From a9d09c0140b36cd5acf797ebb998ba7018590888 Mon Sep 17 00:00:00 2001
From: Thomas Munro <thomas.munro@gmail.com>
Date: Wed, 19 Feb 2025 16:52:43 +1300
Subject: [PATCH v3 1/3] Fix read_stream.c for changing io_combine_limit.

In a couple of places, read_stream.c assumed that io_combine_limit would
stable during the lifetime of a stream.  That is not true in at least
one unusual case: streams held by CURSORs where you could change the GUC
between FETCH commands, with unpredictable results.

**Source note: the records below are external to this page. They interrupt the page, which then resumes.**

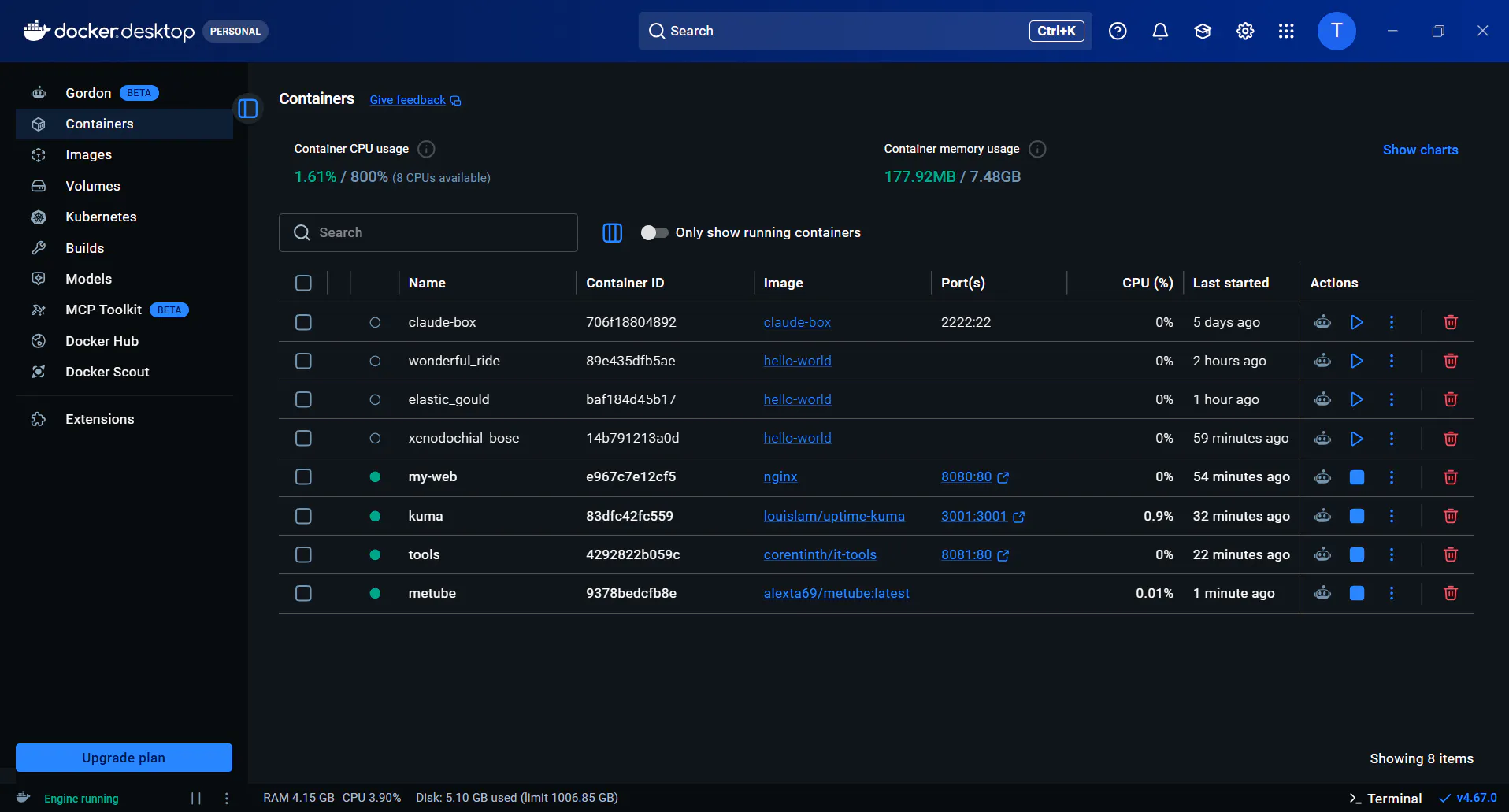Open the 3001:3001 port link
This screenshot has height=812, width=1509.
coord(973,516)
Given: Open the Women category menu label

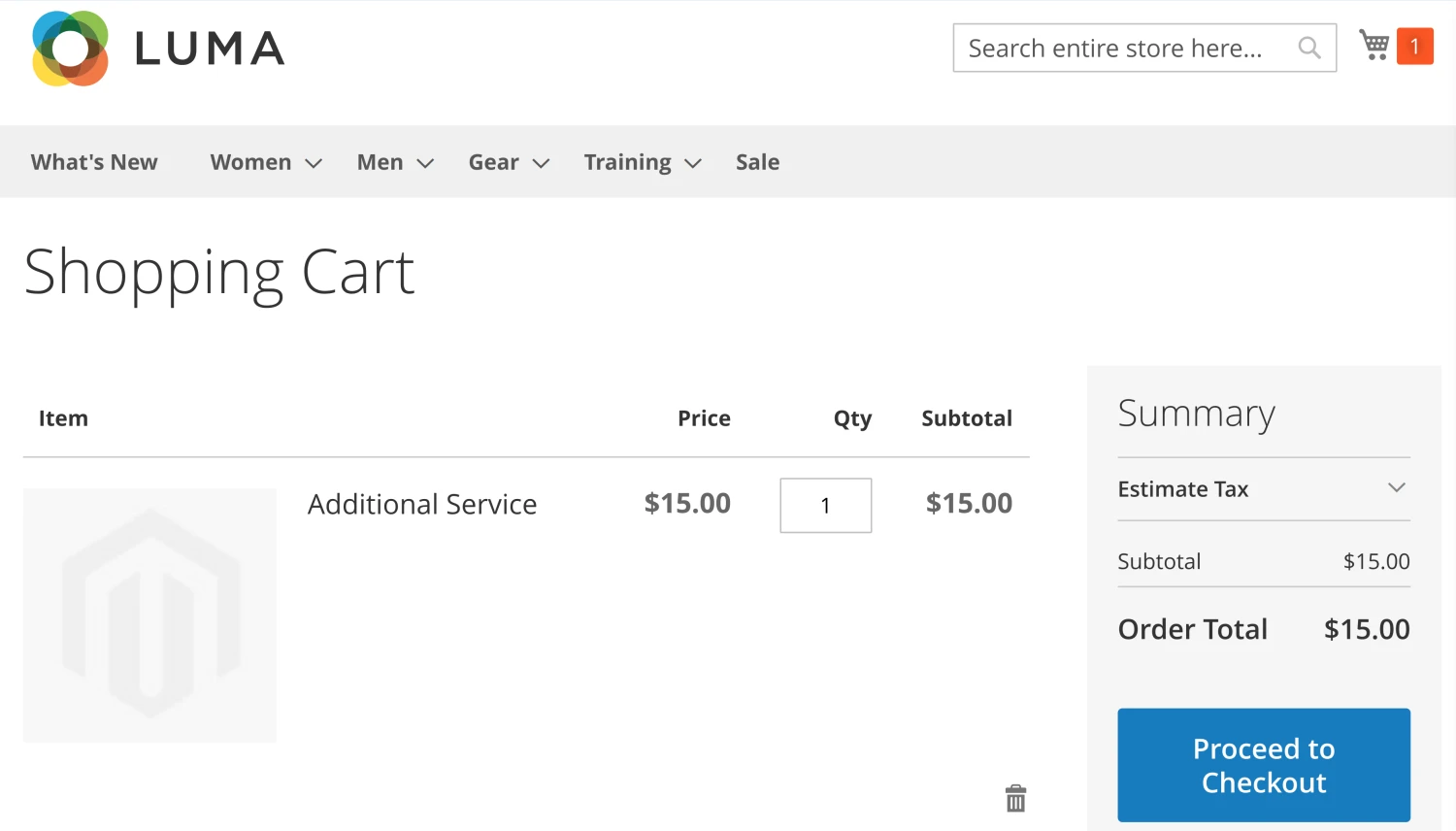Looking at the screenshot, I should [x=250, y=162].
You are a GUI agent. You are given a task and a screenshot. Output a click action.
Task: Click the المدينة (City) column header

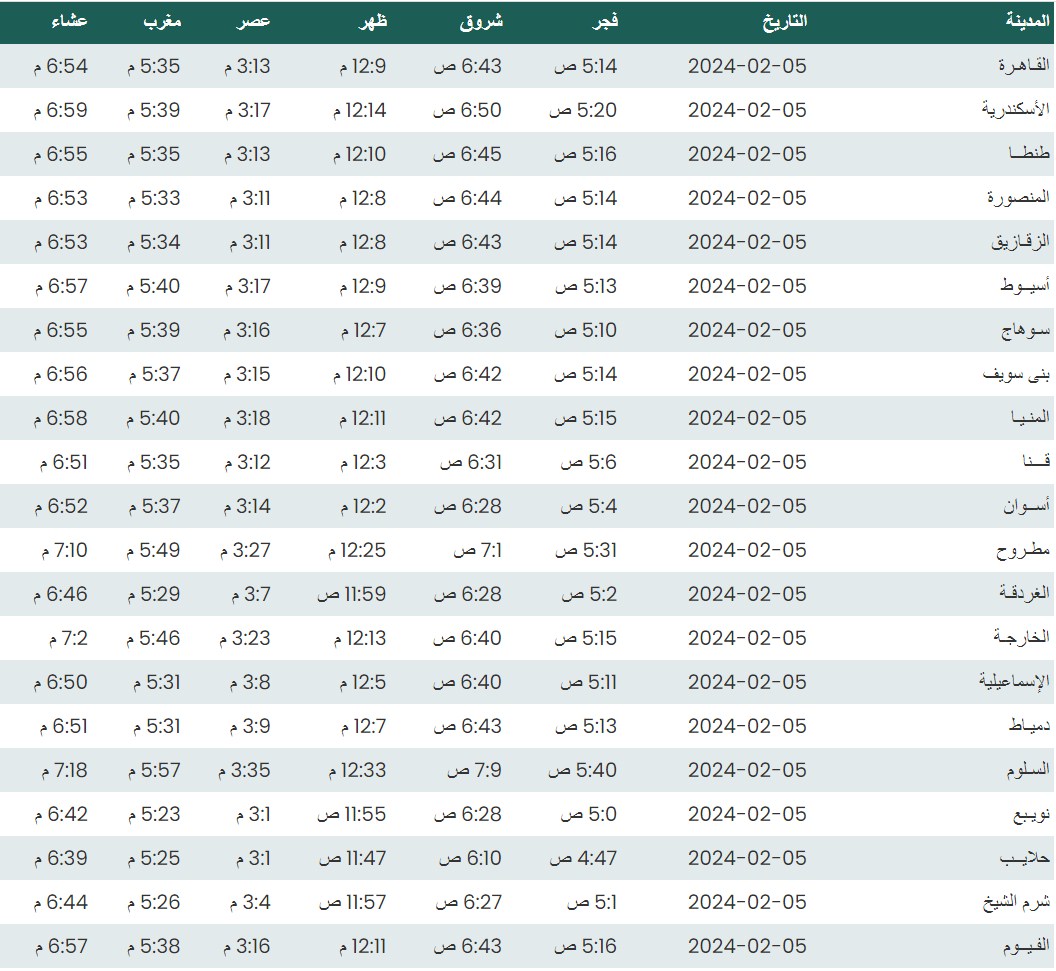tap(1027, 21)
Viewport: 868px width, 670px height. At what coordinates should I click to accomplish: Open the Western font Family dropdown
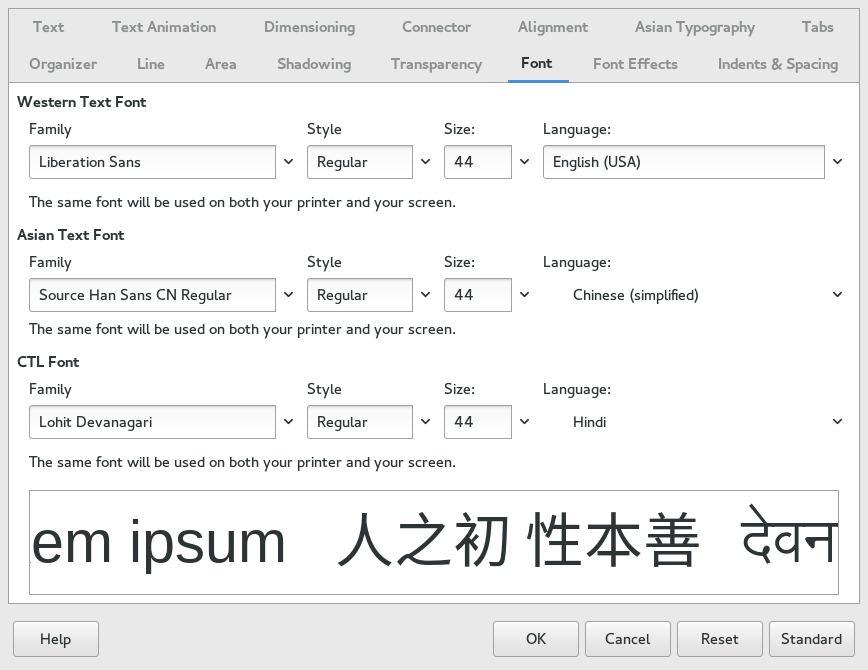[289, 161]
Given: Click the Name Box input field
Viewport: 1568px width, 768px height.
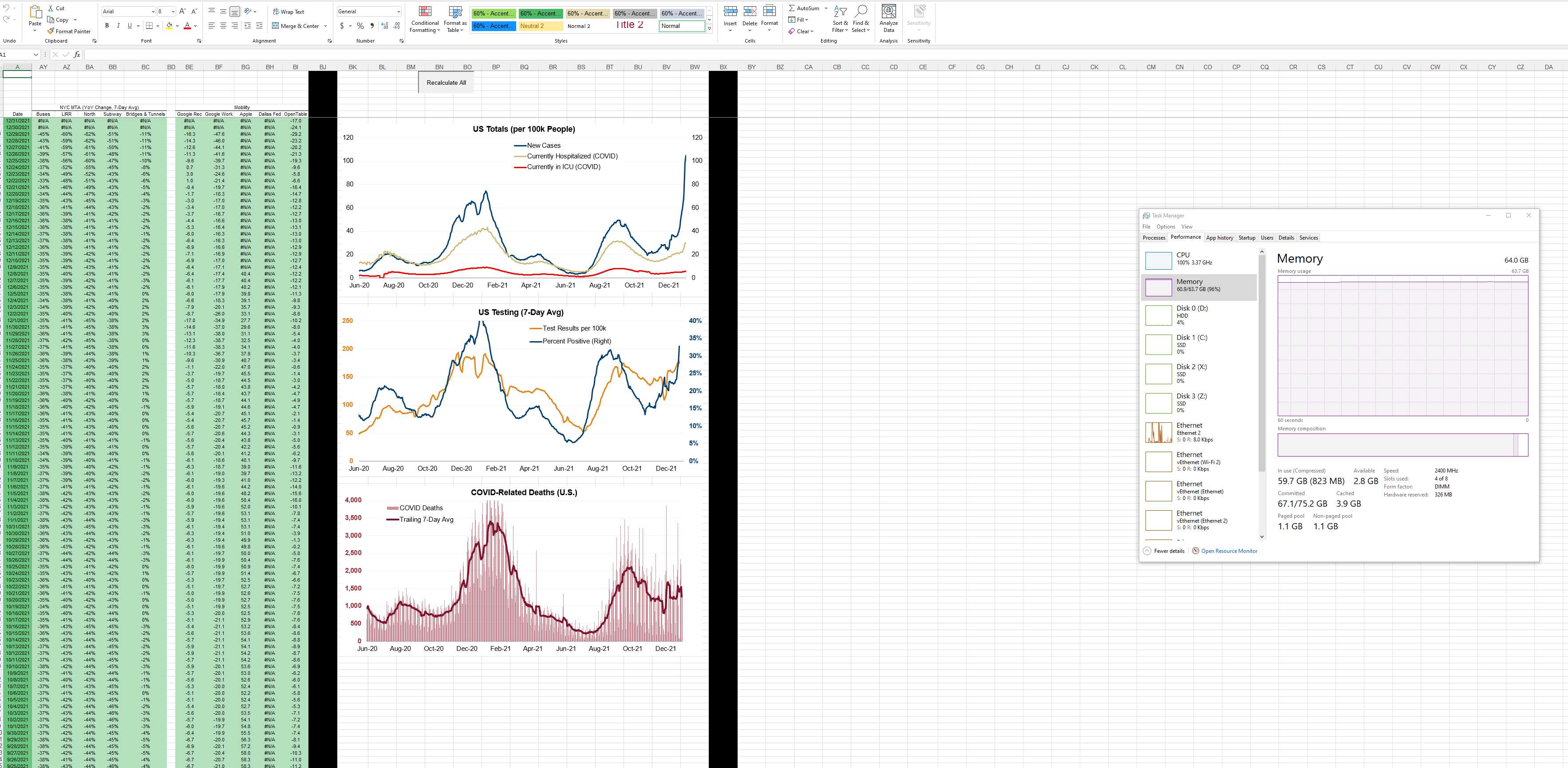Looking at the screenshot, I should click(x=17, y=54).
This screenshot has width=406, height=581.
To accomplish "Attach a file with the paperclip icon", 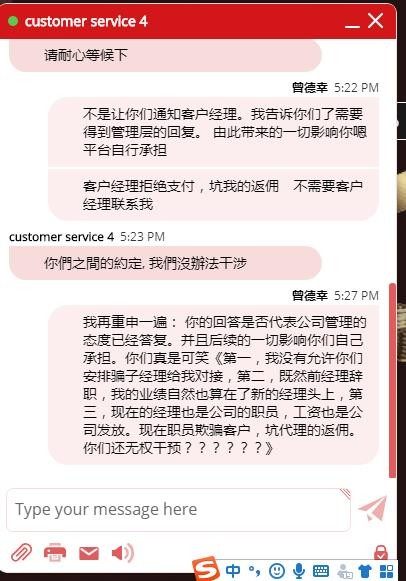I will tap(21, 553).
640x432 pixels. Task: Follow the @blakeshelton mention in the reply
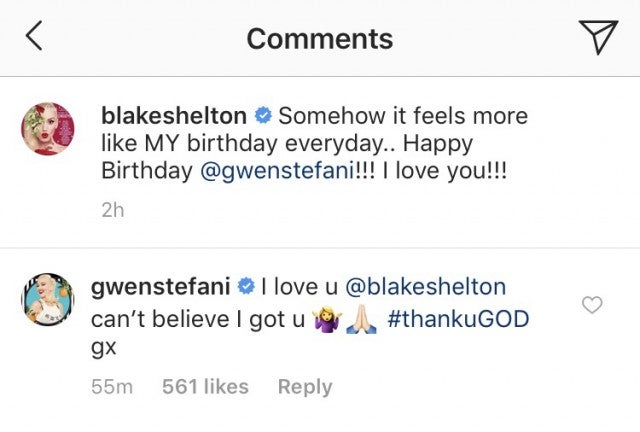point(425,288)
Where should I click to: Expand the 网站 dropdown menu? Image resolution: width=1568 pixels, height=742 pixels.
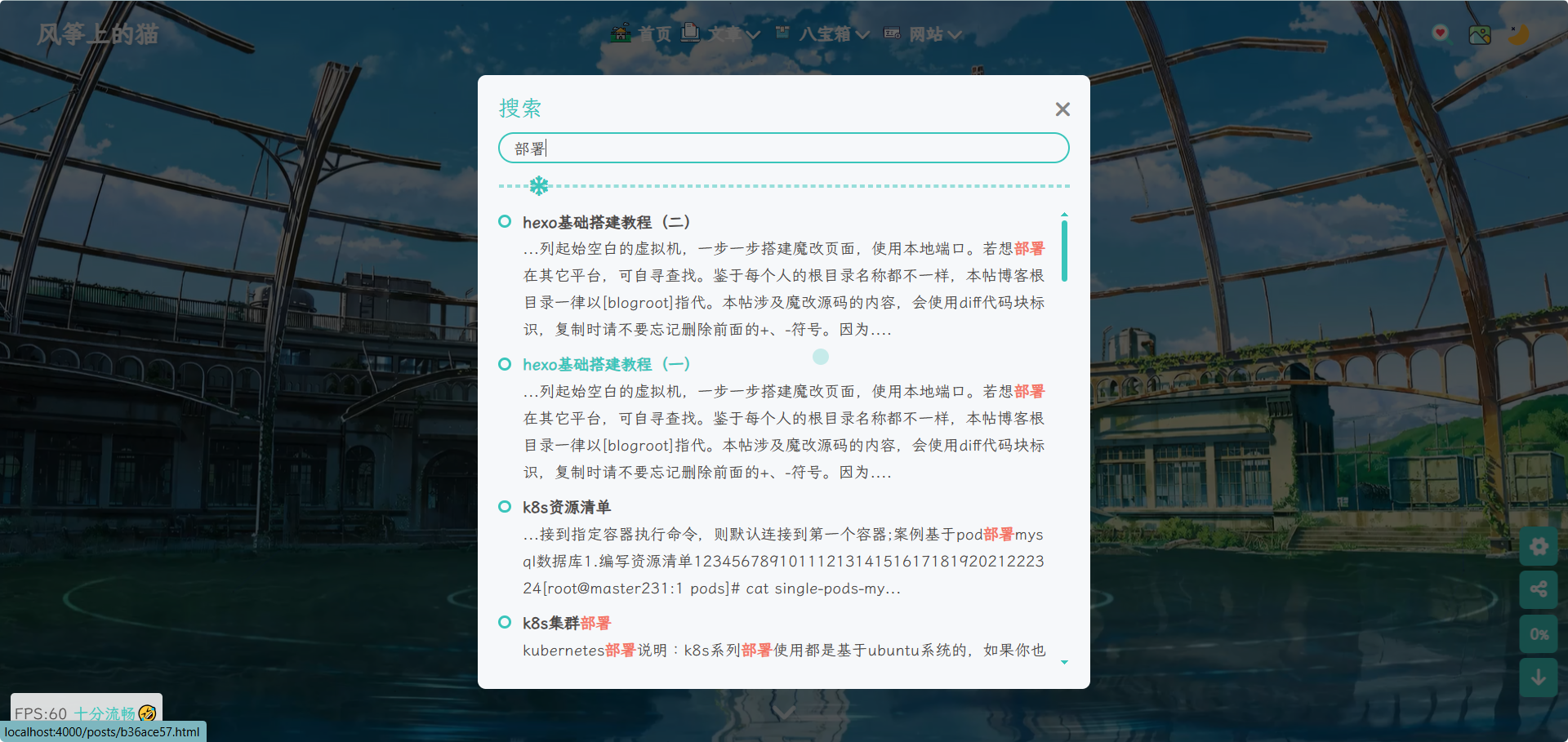(924, 33)
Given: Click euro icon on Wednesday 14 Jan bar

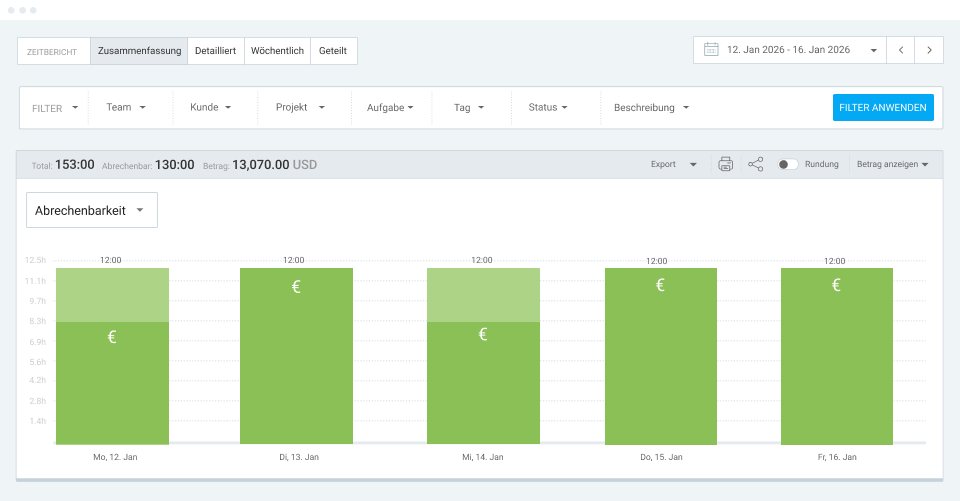Looking at the screenshot, I should (x=483, y=334).
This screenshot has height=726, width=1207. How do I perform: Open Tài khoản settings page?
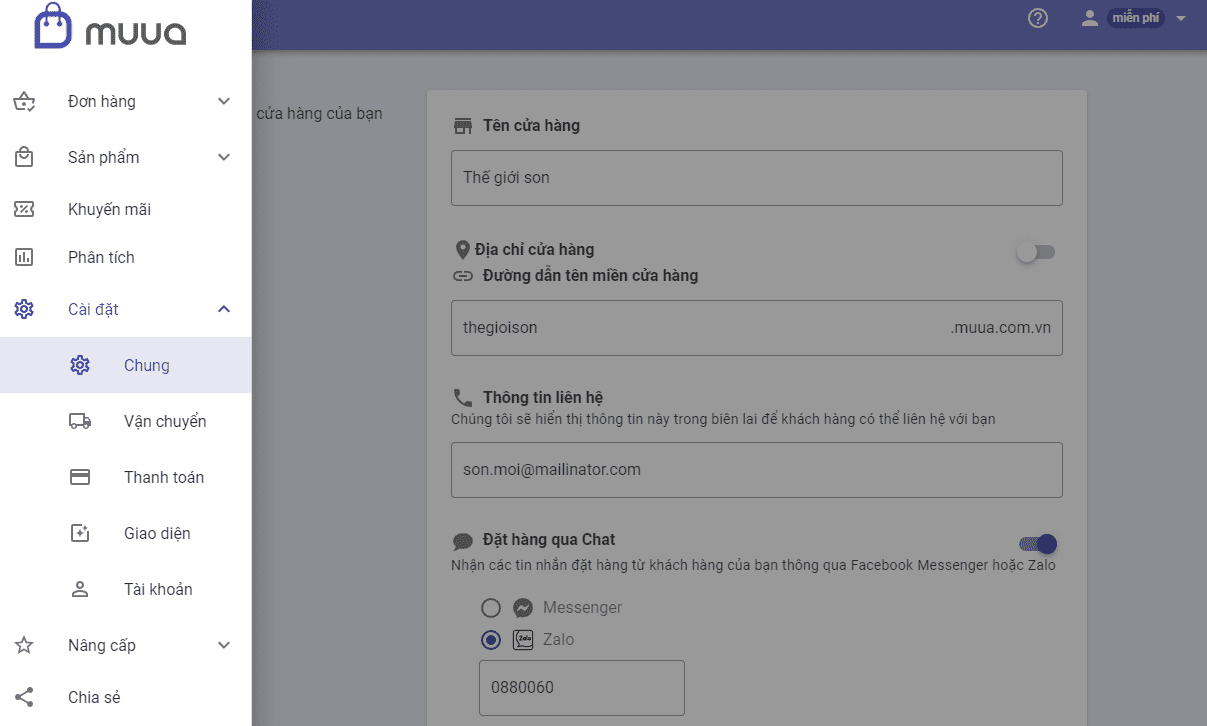[x=158, y=589]
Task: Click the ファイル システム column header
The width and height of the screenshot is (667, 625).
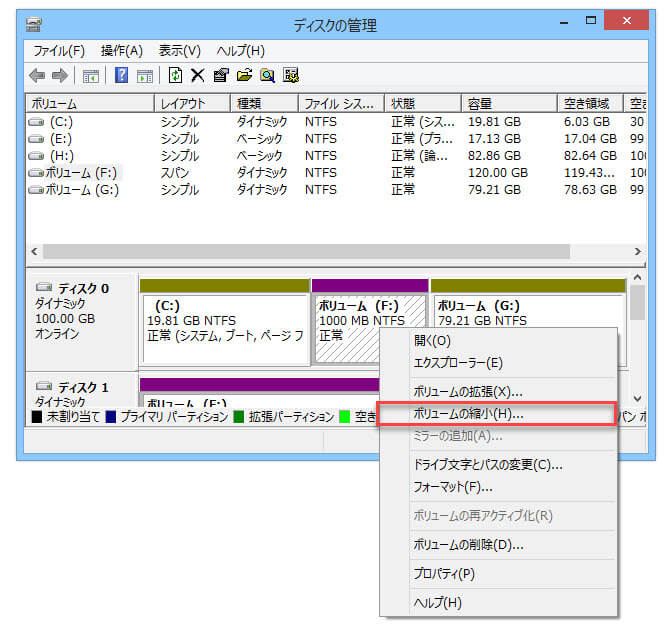Action: coord(340,104)
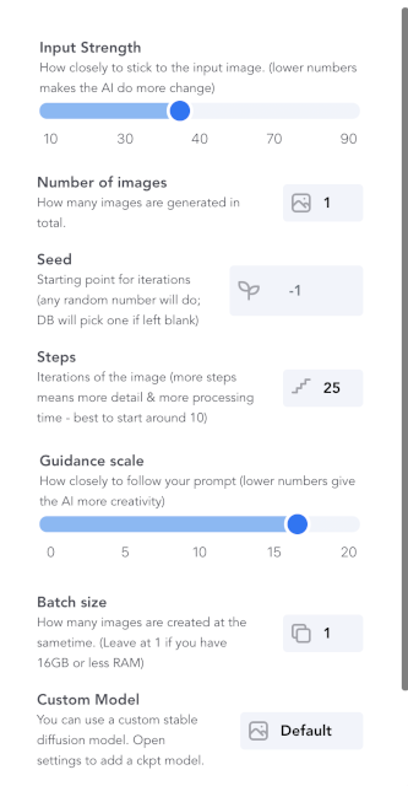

Fix, by storing stream->io_combine_limit and referring only to that
after construction.  This mirrors the treatment of the other important
setting {effective,maintenance}_io_concurrency, which is stored in
stream->max_ios.

One of the cases was the queue overflow space, which was sized for
io_combine_limit and could be overrun if the GUC was increased.  Since
that coding was a little hard to follow, also introduce a variable for
better readability instead of open-coding the arithmetic.  Doing so
revealed an off-by-one thinko while clamping max_pinned_buffers to
INT16_MAX, though that wasn't a live bug due to the current limits on
GUC values.

Back-patch to 17.

Discussion: https://postgr.es/m/CA%2BhUKG%2B2T9p-%2BzM6Eeou-RAJjTML6eit1qn26f9twznX59qtCA%40mail.gmail.com
---
 src/backend/storage/aio/read_stream.c | 38 +++++++++++++++++++--------
 1 file changed, 27 insertions(+), 11 deletions(-)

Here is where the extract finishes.